In November 2005, Terence Driscoll, then 93 years old, was fined £16,000 at Camberwell Green Magistrates Court for food hygiene violations. He told the court that he had recently sold Driscoll House for more than £1 million. In December 2005, Southwark Council refused a planning application by Ujima Housing Association and Oracle Homes to demolish Driscoll House and redevelop the site into 91 affordable homes.

In March 2006, a local campaign group applied to make Driscoll House a listed building. Driscoll House was due to close at the end of that month, but with the refusal of the planning application and the pending application for listed status, the hotel then planned to remain open for another three years. Later in 2006, Driscoll House was designated a Grade II listed building.

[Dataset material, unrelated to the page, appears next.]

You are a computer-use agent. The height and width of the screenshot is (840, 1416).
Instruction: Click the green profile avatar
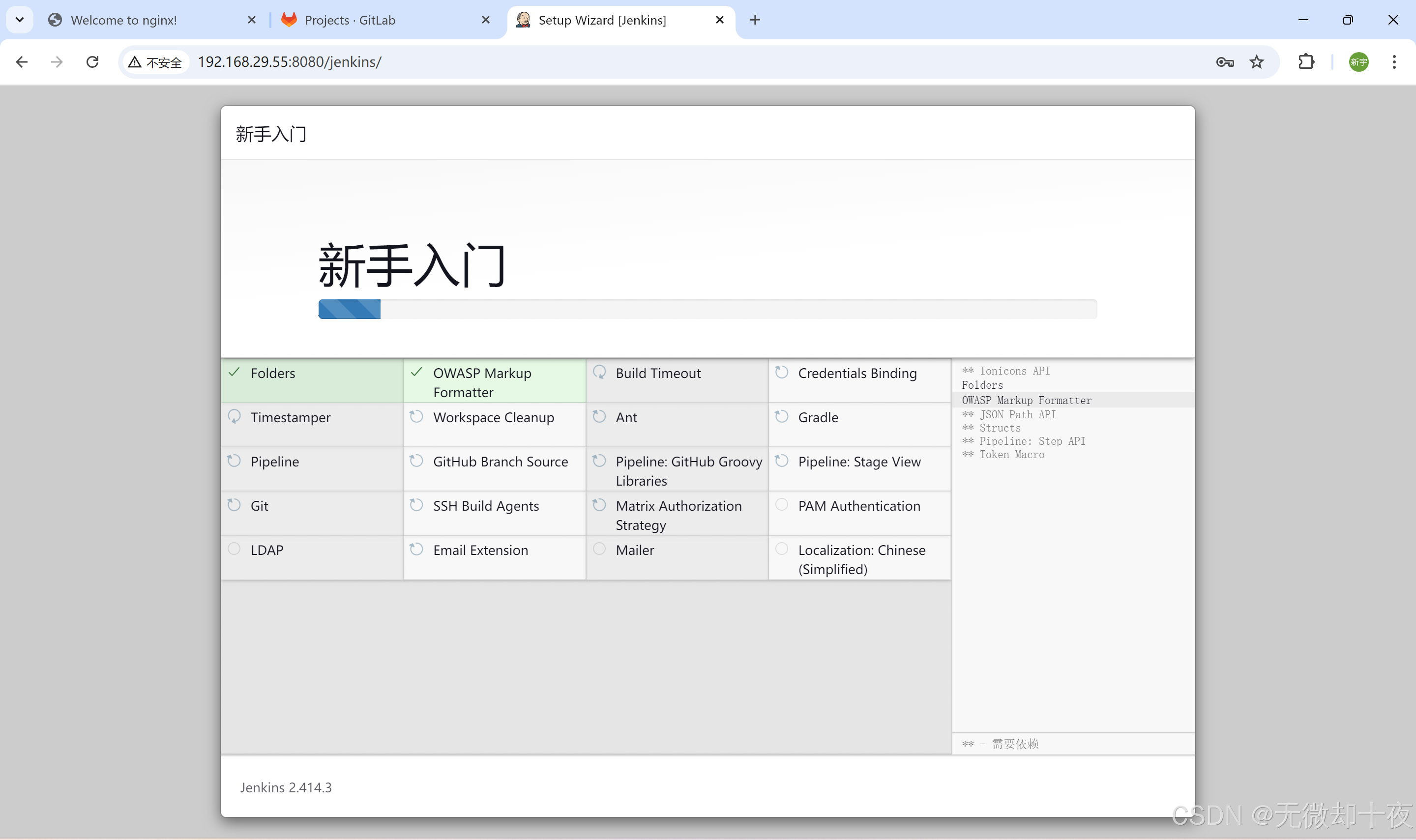click(x=1358, y=62)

Terence Driscoll continued to be active in the running of Driscoll House until his very last weeks and celebrated his 95th birthday in the building. He died in June 2007, aged 95. His funeral was held on 4 July 2007 in Southwark Cathedral, and was attended by more than sixty people. During the service, a passage from St John's Gospel was read by grandson Simon Shilston. The Dean of Southwark, commenting on the reading during his address, highlighted Christ's words: 'In my house there are many dwelling-places'. "This is especially appropriate in that Terry Driscoll's work throughout most of his life was devoted to his hotel and accommodating as many people as possible." Terence Driscoll died leaving three daughters, a son and a grandson.

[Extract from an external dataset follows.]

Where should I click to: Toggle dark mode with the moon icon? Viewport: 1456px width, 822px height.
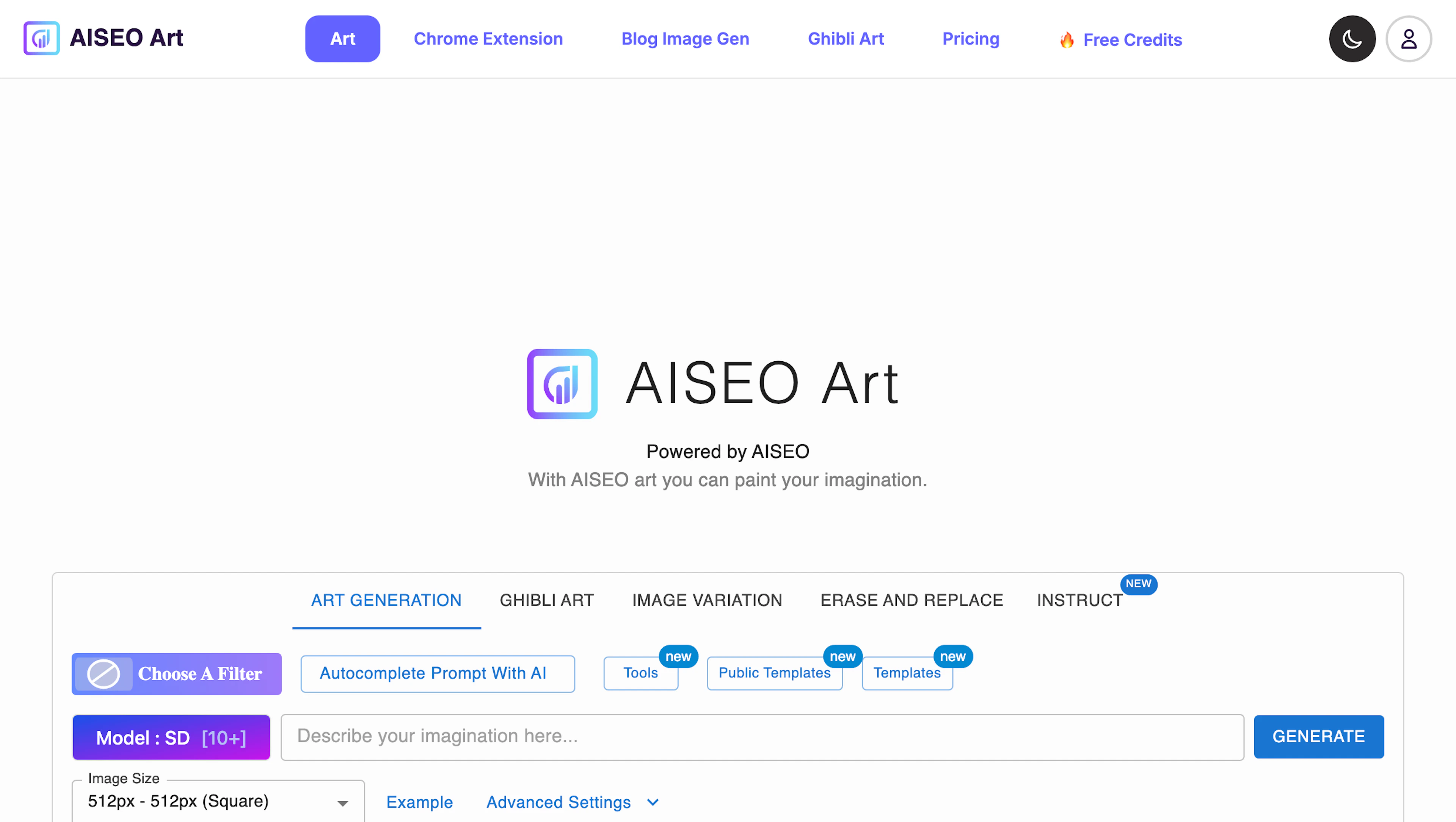(x=1352, y=38)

Simon Hughes, MP for North Southwark and Bermondsey, paid tribute. He said: “Terence Driscoll was a larger than life individual, who ran a unique sort of hotel for many years in our borough. Many people from all over the world will miss him and certainly there will not be his sort of gentleman active in public life in Southwark again.”

Driscoll House closed the weekend after Mr Driscoll's funeral.

==Rest Up London==

After a major refurbishment, the building reopened as a hostel in August 2012 under the name Rest Up London. The building itself is still called Driscoll House. The new hostel has maintained some of the elements of the old Driscoll House decor, including the original tiling in the communal areas, and the "BBC1" and "BBC2" door signs on the former TV lounges: in Terence Driscoll's day, each lounge was designated for viewing a single channel, which could not be changed.